I just found that the Great Firewall tags extra HTTP requests onto every request I make from my browser, pinging a server in Shanghai with a PHP script which probably checks the page for its content or if its on some kind of blocked list. Cheeky buggers!"
It's that interesting! (Note: Chris is based in China but hosts the test site in the UK)
Fastest "boolean SQL queries" possible with Django
14 January 2011
5 comments
Django
For those familiar with the Django ORM they know how easy it is to work with and that you can do lots of nifty things with the result (QuerySet in Django lingo).
So I was working report that basically just needed to figure out if a particular product has been invoiced. Not for how much or when, just if it's included in an invoice or not.
The code was initially this:
def is_invoiced(self):
for __ in Invoice.objects.filter(products=self):
return True
return False # prefer 'False' to 'None' in this case
Since the Invoice model has an automatic ordering on its date field I thought, that doing a loop would put that ordering into play each time which would suck. A quick way around that is to aggregate instead. First rewrite:
def is_invoiced(self):
return bool(Invoice.objects.filter(products=self).count())
If you run the "EXPLAIN ANALYZE ..." on that SQL in PostgreSQL you'll notice that the aggregate causes one extra operation before it goes into doing any other filtering. Hmm... Perhaps I can optimize it even further by just doing a simple select but without the ordering and to optimize it even further I make it return a specific field only since this table has many fields and doing SELECT * FROM would be a waste of time. All I need is anything, id will do:
def is_invoiced(self):
qs = Invoice.objects.filter(products=self)
qs.query.clear_ordering(True)
return bool(qs.only('id'))
Right, here's the kicker! I put all of these different "patterns" into simple files A.sql, B.sql, etc. Then, I ran these against a database where the relevant table contains about 1,500 rows like this:
$ time for i in $(seq 1 1000); do psql mydatabase < X.sql > /dev/null ; done
This doesn't test the speed of the database or the SQL statement because the overhead is spent on the reading from stdin and opening the database. So, for each file I copied the statement over 200 lines.
Also, to more simulate my real application, instead of filtering on an indexed primary key I made it into a simple operator on an integer number which yields about 1% of the whole table.
After having run them a bunch of times each and measured and noted their times I can conclude the following result:
* Doing an aggregate on COUNT(*): 100%
* Doing a full select without ordering: 200%
* Doing a full select with ordering: 200%
* Doing a select only on the id without ordering: 100%
* Doing a aggregate on COUNT('id'): 100%
What this means is that doing an aggregate takes as long on * as it does on a primary key. Doing a minimal select without any ordering is as fast as doing the aggregate.

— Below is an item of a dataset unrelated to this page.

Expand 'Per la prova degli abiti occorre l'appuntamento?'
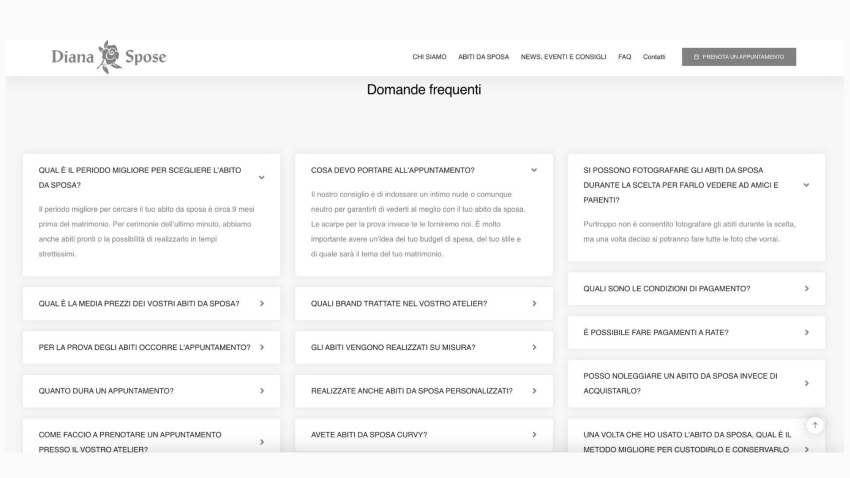This screenshot has height=478, width=850. click(x=151, y=347)
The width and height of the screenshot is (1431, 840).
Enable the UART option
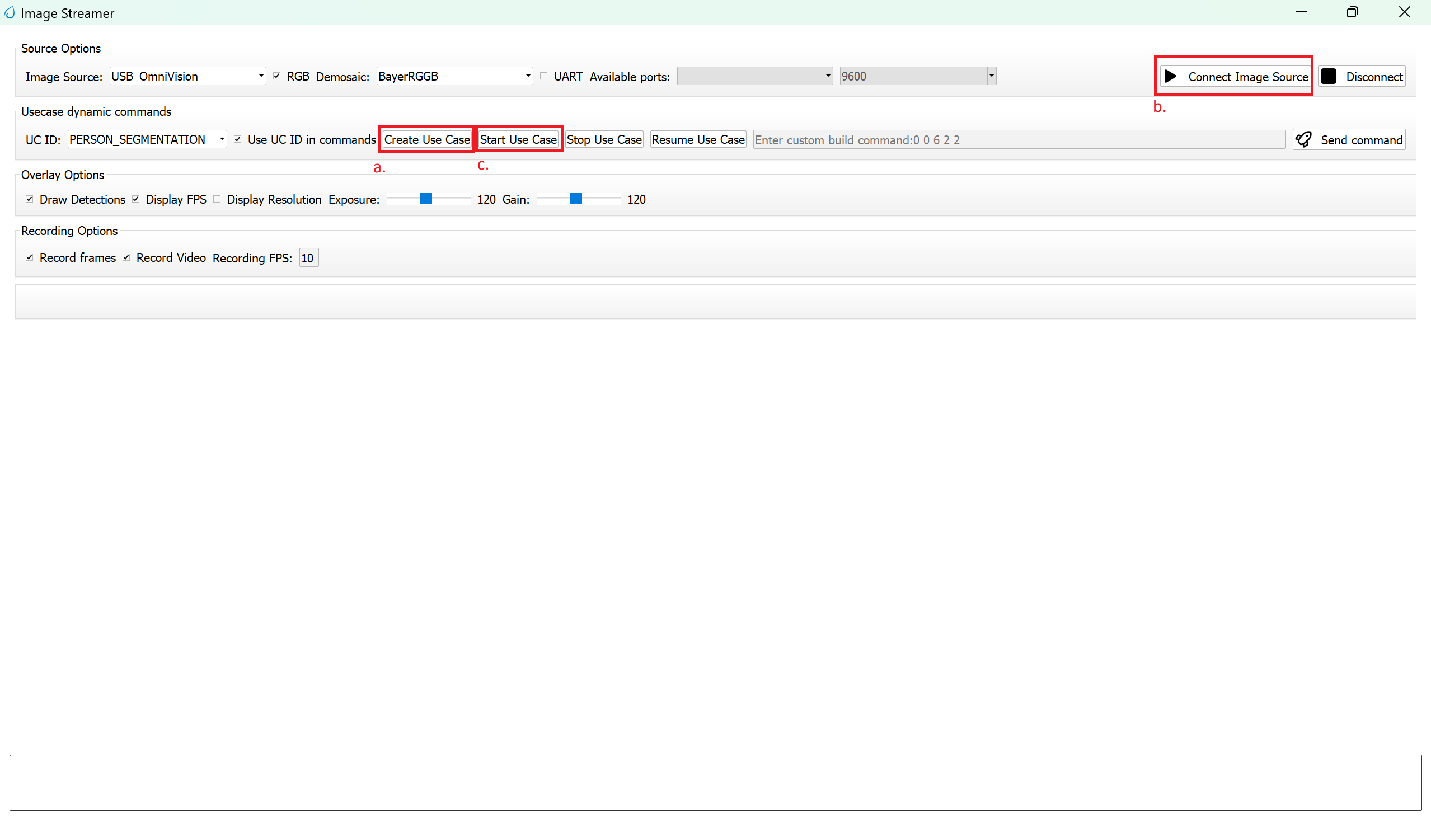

PostgreSQL is a smart cookie! This isn't news to me but it sure proves itself again. It knows to do the right things first and it knows what's needed in the end and runs the query in a very intelligent way.
Going back to the Django aspect of this. Surely, if you run this many many times there's an overhead when the ORM first applies itself to what's received back from the SQL and the __bool__ operator of the QuerySet completely discards the columns to fields conversion. Just having to get a simple integer back from the database would surely be faster. I would love to have time to dig further into that too one day.